Konuşmasında oldukça sakin ve rahat olduğu gözlenen Nasrallah, Aruri suikastıyla ilgili Hamas’a başsağlığı diledikten sonra “Bu konuda fazla konuşmaya gerek yok” dedi ve ekledi: “Dahiye’de yaşanan olay büyük ve tehlikeli bir suçtur, buna karşı sessiz kalamayız. Bu suç cevapsız ve cezasız kalmayacak.”

Gerilimin bu kez ABD öncülüğündeki kademeli arttığı nokta Kızıldeniz. Yemen’deki Husiler, İsrail Gazze saldırılarına devam ettiği müddetçe İsrail limanlarına seyreden gemilerin Kızıldeniz’den geçişlerine izin vermeyeceklerini duyurmuş ve dediklerini de yapmışlardı. Gemileri hedef alan saldırılar üzerine ABD öncülüğünde bazılarının ismini açıklamaktan çekindiği 20 ülkenin katılımıyla yeni bir deniz görev gücü kuruldu.

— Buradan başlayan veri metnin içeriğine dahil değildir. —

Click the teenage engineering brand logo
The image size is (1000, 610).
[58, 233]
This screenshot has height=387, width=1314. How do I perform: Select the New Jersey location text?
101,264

ABD’nin Orta Doğu’daki askeri operasyonlarını denetleyen ABD Merkez Komutanlığı’na göre Husiler Kasım ortasından bu yana ticari gemilere 24 saldırı düzenledi. Geçen hafta dört küçük teknedeki Husi savaşçılarının Kızıldeniz’de Singapur bandıralı bir gemiyi kurtarmaya gelen ABD helikopterlerine ateş açmasıyla gerilim daha da tırmandı. ABD Donanmasına ait helikopterler ateşe karşılık vererek Husi botlarından üçünü batırdı.

Ancak bu “uyarı” Husileri durdurmaya yetmedi. ABD Merkez Kuvvetler Komutanlığı (CENTCOM), dün Husilerin, Kızıldeniz’e 2 gemisavar füzesi fırlattığını duyurdu.

ABD öncülüğünde 12 ülke dün, Husilere karşı sert bir uyarı yayınladı. Beyaz Saray’dan yapılan ve ABD, Avustralya, Bahreyn, Belçika, Kanada, Danimarka, Almanya, İtalya, Japonya, Hollanda, Yeni Zelanda ve İngiltere’nin imzasını taşıyan ortak açıklamada, “Devam eden Husi saldırıları yasa dışı, kabul edilemez ve ciddi şekilde istikrarsızlaştırıcıdır. Sivil taşımacılığı ve askeri gemileri bilerek hedef almanın hiçbir uluslararası meşruiyeti yoktur” denildi. Açıklamada, Kızıldeniz’deki gemi taşımacılığının sekteye uğratıldığı ve bunun ciddi bir istikrar kaybı anlamına geldiği aktarıldı.

Husilerin saldırılarının “kolektif bir karşılık” gerektirdiği vurgulanan açıklamada, “Bu yasa dışı saldırıların derhal son bulması ve hukuksuzca alıkonulan gemilerin serbest bırakılması için çağrıda bulunuyoruz” ifadeleri kullanıldı. Açıklamada, şunlar kaydedildi: “İnsan hayatını, küresel ekonomiyi ve serbest ticaret akışını tehdit etmeye devam etmesi halinde bu saldırıların sorumluluğu Husilerin omuzlarında olacaktır.”

Öte yandan Wall Street Journal’ın ulaştığı ABD’li yetkililer, ABD ordusunun Husileri vurmak için seçenekler hazırladığını söyledi. ABD, İngiltere ve diğer ulusların güç kullanması halinde potansiyel hedefler arasında gemisavar füzeleri ve insansız hava araçları için fırlatma rampaları, kıyı radar tesisleri gibi altyapının hedef alınması ve mühimmat depolama tesisleri yer alabilir. Yetkililer, Husi hedeflerini vurmanın zorlukları arasında silah sistemlerinin çoğunun mobil olması olduğunu söyledi.